Step 5: Consider separating the sample in $G$ groups satisfying the connectivity requirement discussed here.
Suppose, for simplicity, that $J=5$, $T=2$, $N=5$. Also suppose that worker 1 is employed at firm 1 in period 1 and at firm 2 in period 2; worker 2 is always employed at firm 1; worker 3 is employed at firm 3 in period 1 and at firm 2 in period 2; worker 4 is always employed at firm 3; worker 5 is employed at firm 5 in period 1 and at firm 4 in period 2. Hence, $G=2$. In group 1, there are firms 1,2,3. In group 2, there are firms 4,5. This is the example discussed in Figure 1 here.
In turn, the sample analogue of the equation in Step 1 when rearranging as discussed at p.5 of here is $$ \text{[Equation $(*)$]} \hspace{1cm}\begin{pmatrix} X'Y\\ F_1' Y\\ F_2' Y \end{pmatrix}=\underbrace{\begin{pmatrix} X'X & X'F_1 & X' F_2\\ F_1' X & F_1'F_1 & 0_{3\times 2}\\ F_2' X & 0_{2\times 3} & F_2' F_2 \end{pmatrix}}_{A_{sample}}\begin{pmatrix} \beta\\ \psi\\ \end{pmatrix} $$ where $$ F_1'F_1\equiv \begin{pmatrix} 3&0 & 0\\ 0 & 2 & 0\\ 0 & 0 & 3 \end{pmatrix}, F_2' F_2\equiv \begin{pmatrix} 1 & 0\\ 0 & 1 \end{pmatrix}$$
From this point I'm lost. In particular,
(1) The authors tell us that Equation $(*)$ has a unique solution with respect to $(\beta,\psi)$ if and only if one among $\{\psi_1,\psi_2,\psi_3\}$ and one among $\{\psi_4,\psi_5\}$ are set equal to a known value (for example, $\psi_3=0$ and $\psi_4=0$). Could you help me to formally show this claim? In particular, I want to show both necessity and sufficiency.
If I look at the example above, I don't see why we need such normalisation.

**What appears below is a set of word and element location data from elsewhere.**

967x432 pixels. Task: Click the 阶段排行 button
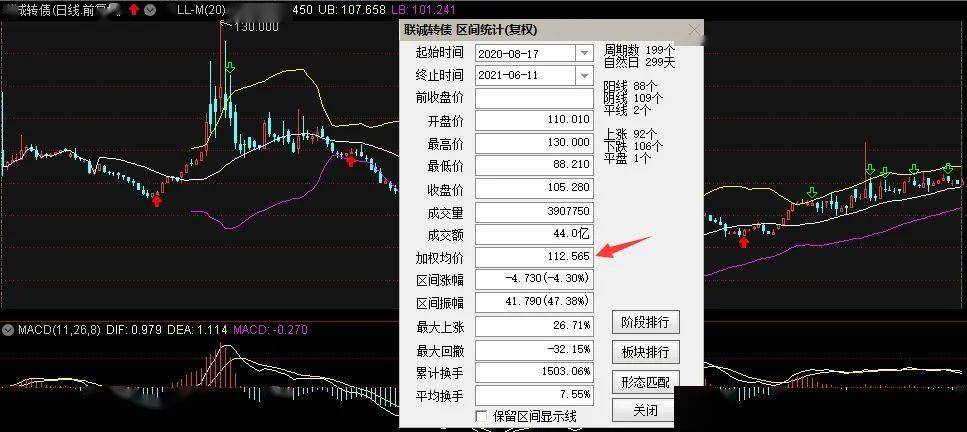pos(646,322)
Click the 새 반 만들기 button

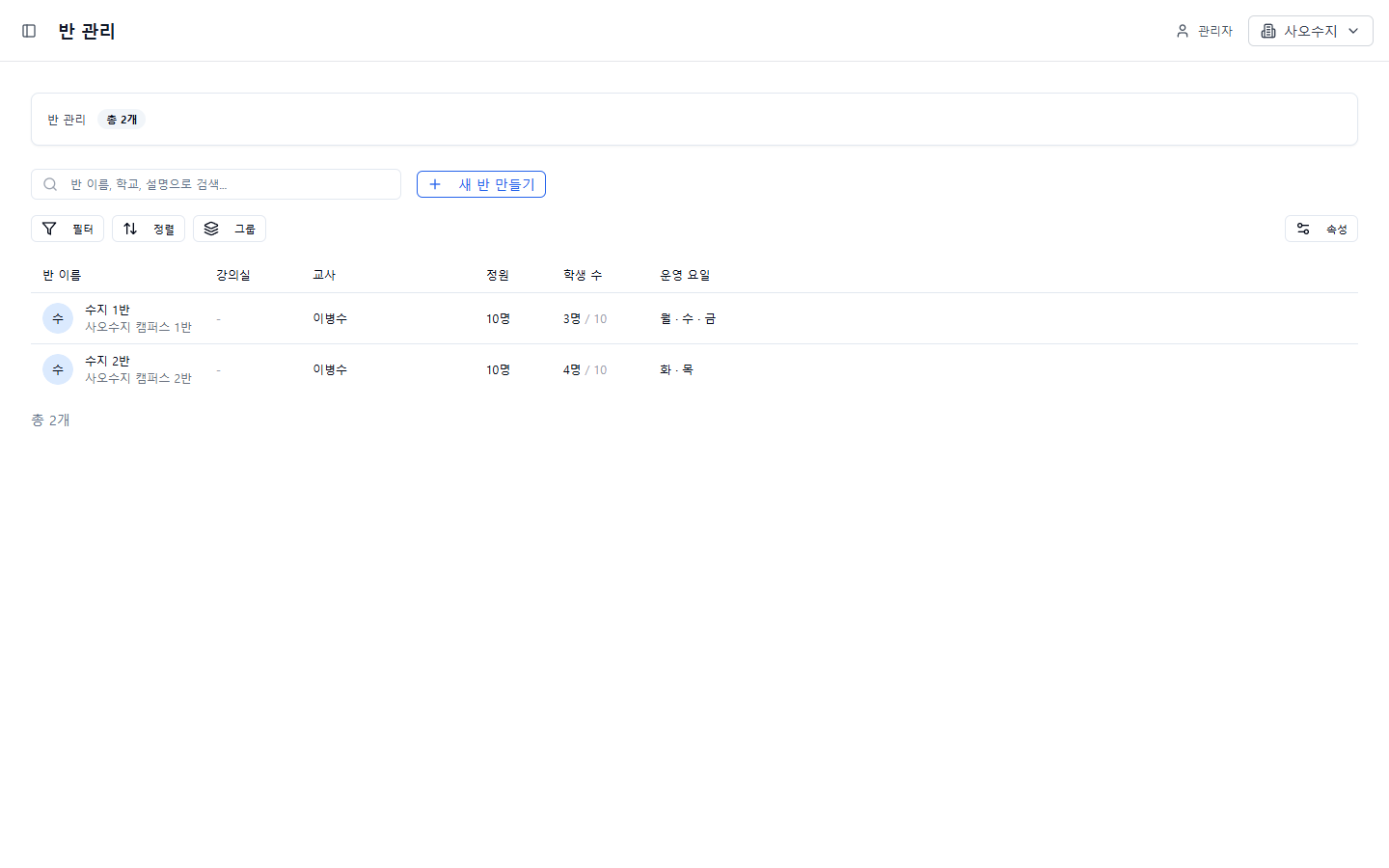pos(480,184)
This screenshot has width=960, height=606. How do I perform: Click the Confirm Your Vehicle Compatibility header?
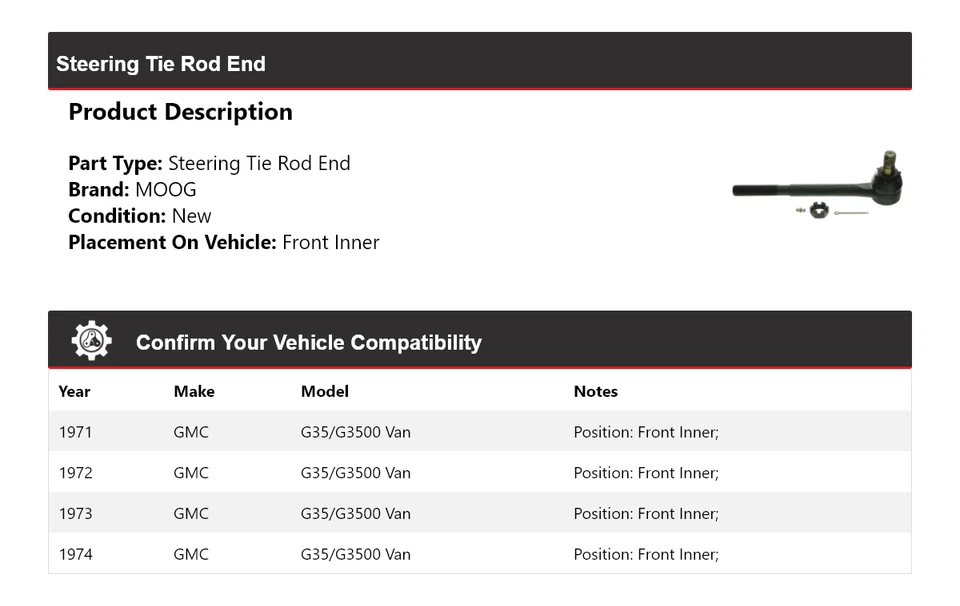308,343
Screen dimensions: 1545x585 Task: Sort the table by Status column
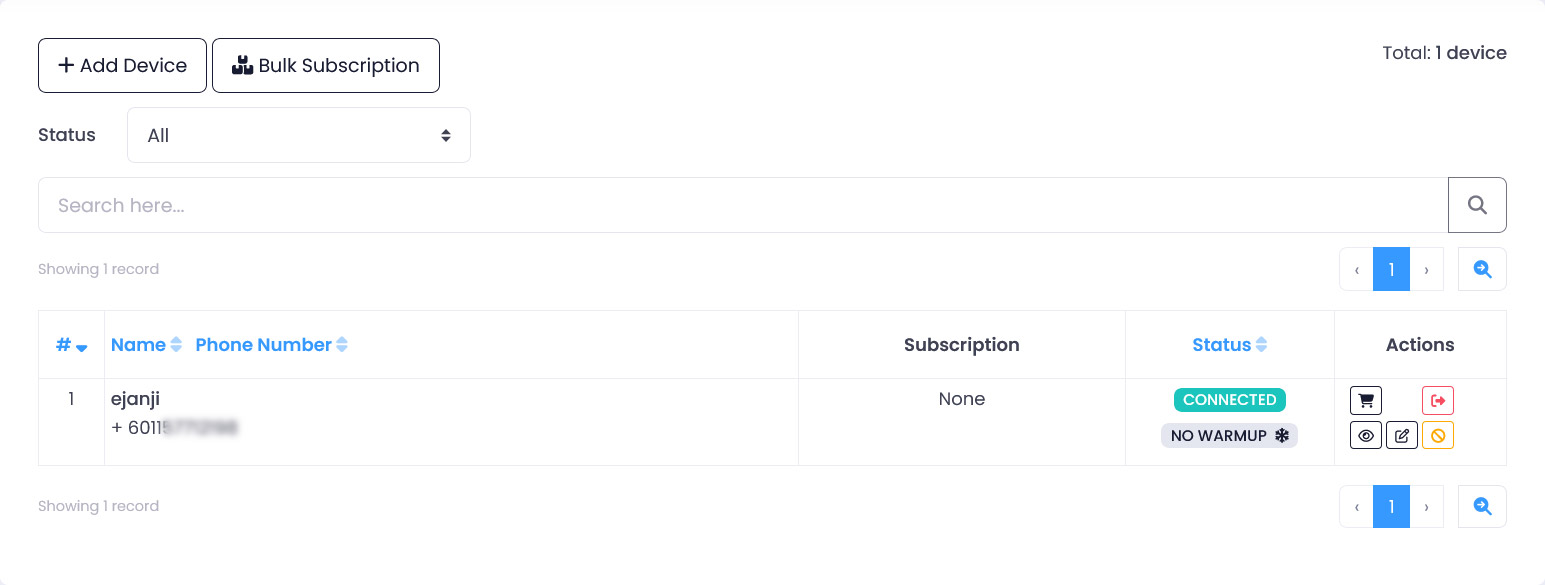tap(1229, 345)
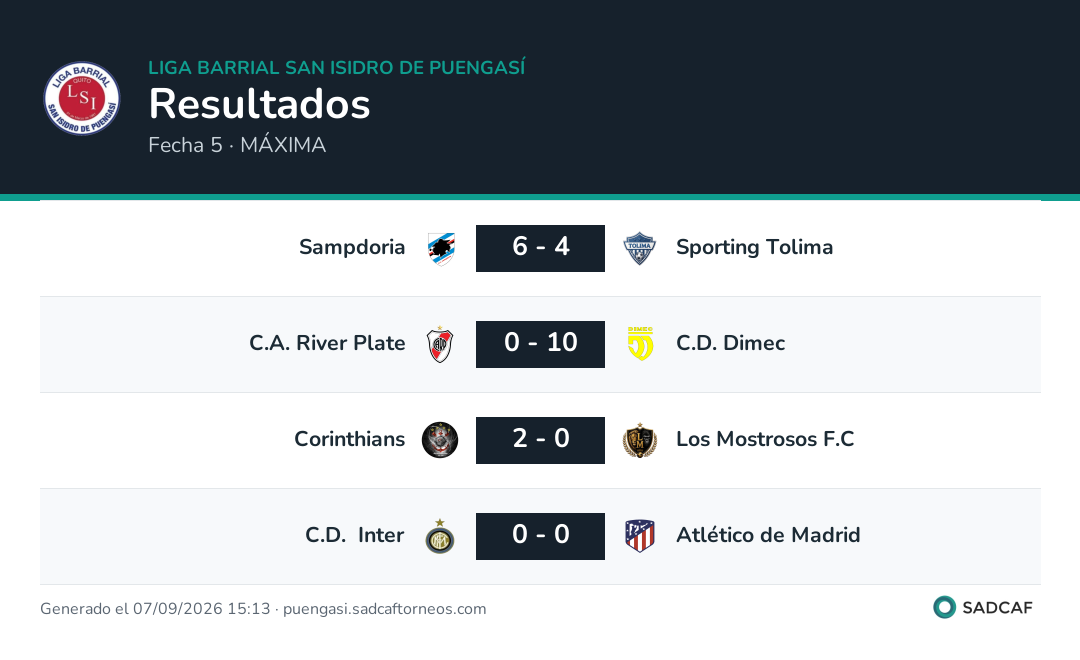Select the 0 - 10 score box
Viewport: 1080px width, 660px height.
(541, 344)
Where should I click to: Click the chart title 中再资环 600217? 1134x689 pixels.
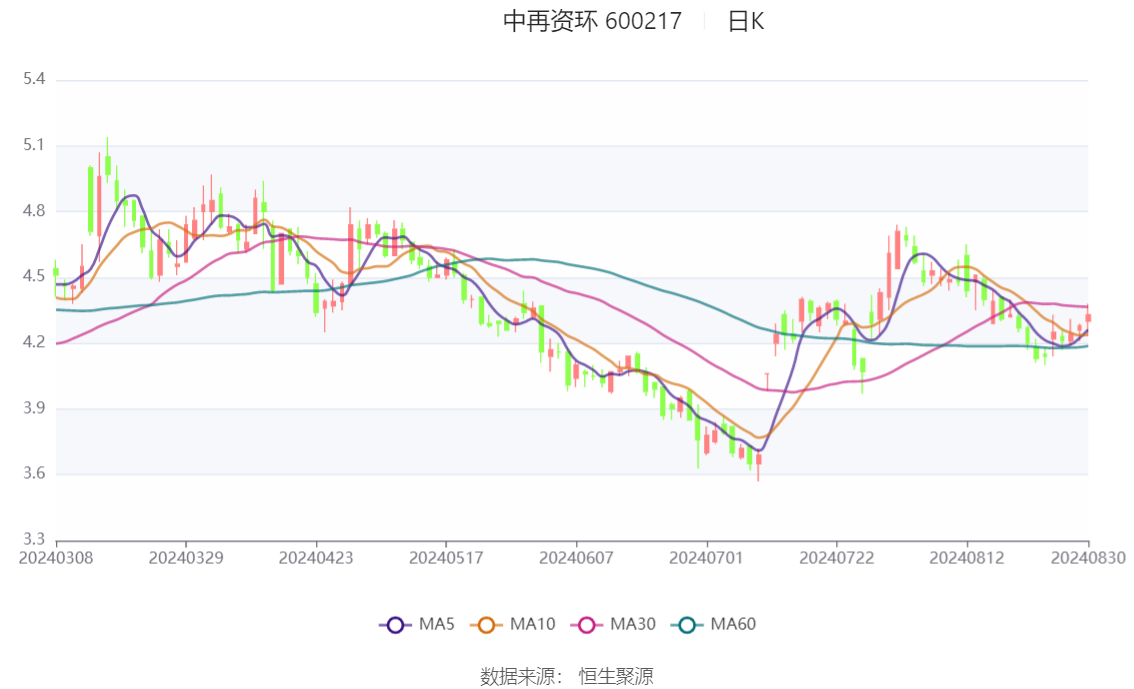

I do understand that there cannot be an intercept term in $X$ in order to identify $\psi$. For simplicity, let us suppose that there is no $X$ at all.
Then, Equation $(*)$ reduces to the system $$ \begin{cases} Y_{11}+Y_{21}+Y_{22}=3\psi_1\\ Y_{12}+Y_{32}=2\psi_2\\ Y_{31}+Y_{41}+Y_{42}=3\psi_3\\ Y_{51}=\psi_4\\ Y_{52}=\psi_5\\ \end{cases} $$ that has a unique solution with respect to $\psi$ without the need of further normalising.
(2) Why, at p.10 of here, the authors go back to "expected values" rather than working with "sample means", given that we are concerned about uniqueness of solution of Equation $(*)$?